As an instructor, did you or did you not sign up for this? Did you not read the job description?
Luckily, Ratio’s caught up on all his vaccines, and whatever infectious stupidity runs rampant through the rest of the school soars over his plaster head as he hunches over his desk and strikes through a passage in red ink.
Flu season has a heavy grip on the school, and while Ratio has thus far gone unscathed, his students haven’t. While he would love to flunk those who have missed final tests and papers, he can’t. It’s the school’s policy that extensions must be afforded to those with doctor’s notes, and every fucker has one.
Those bastards are lucky enough to get extensions.
But Ratio isn’t.
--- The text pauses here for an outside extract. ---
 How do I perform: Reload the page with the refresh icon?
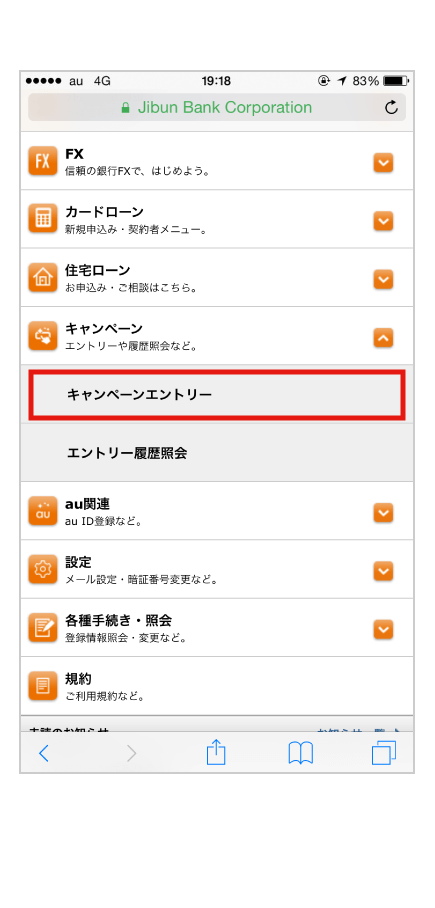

All the grades are due in a week and must be inputted on time, otherwise it’ll mean a black mark on his otherwise pristine record.
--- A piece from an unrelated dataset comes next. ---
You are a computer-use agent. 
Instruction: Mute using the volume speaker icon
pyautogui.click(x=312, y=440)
He doesn’t underestimate the power of several hundred students and their germ-riddled papers to get him sick. He picks through papers swiftly and with gloved hands, stamping abstracts with bright-red marks that he records in his grade book.
He feels lethargy seeping over him starting at the sore point at the back of his neck and curling around to his sore eyes like a sleeping mask.
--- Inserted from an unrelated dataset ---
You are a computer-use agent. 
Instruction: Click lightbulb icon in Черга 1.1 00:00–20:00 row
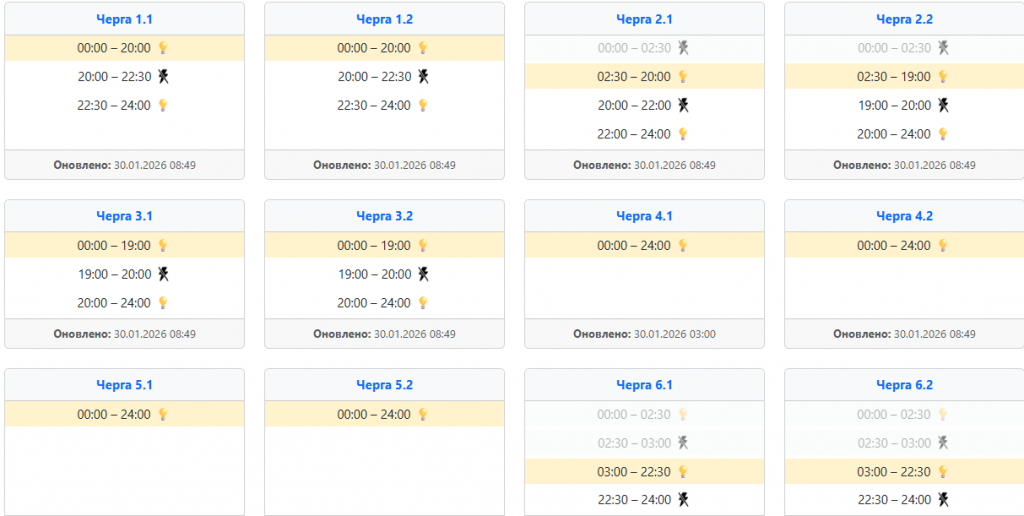pyautogui.click(x=163, y=48)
It invades his mind easily from there.
His fingers tingle warmly. He blinks twice. The essay he’s on isn’t particularly complex. If anything, it’s mind-numbing, an affront to his intelligence that’s not even typed on one of the approved font faces.
That’s another ten points docked…
Living in the velvety darkness of space has its perks but having an office with no natural sunlight fucked up Ratio’s sleep schedule long ago. His head dips toward his desk; he tugs it back up. It feels like a fish dangling at the end of a line, heavy and unruly.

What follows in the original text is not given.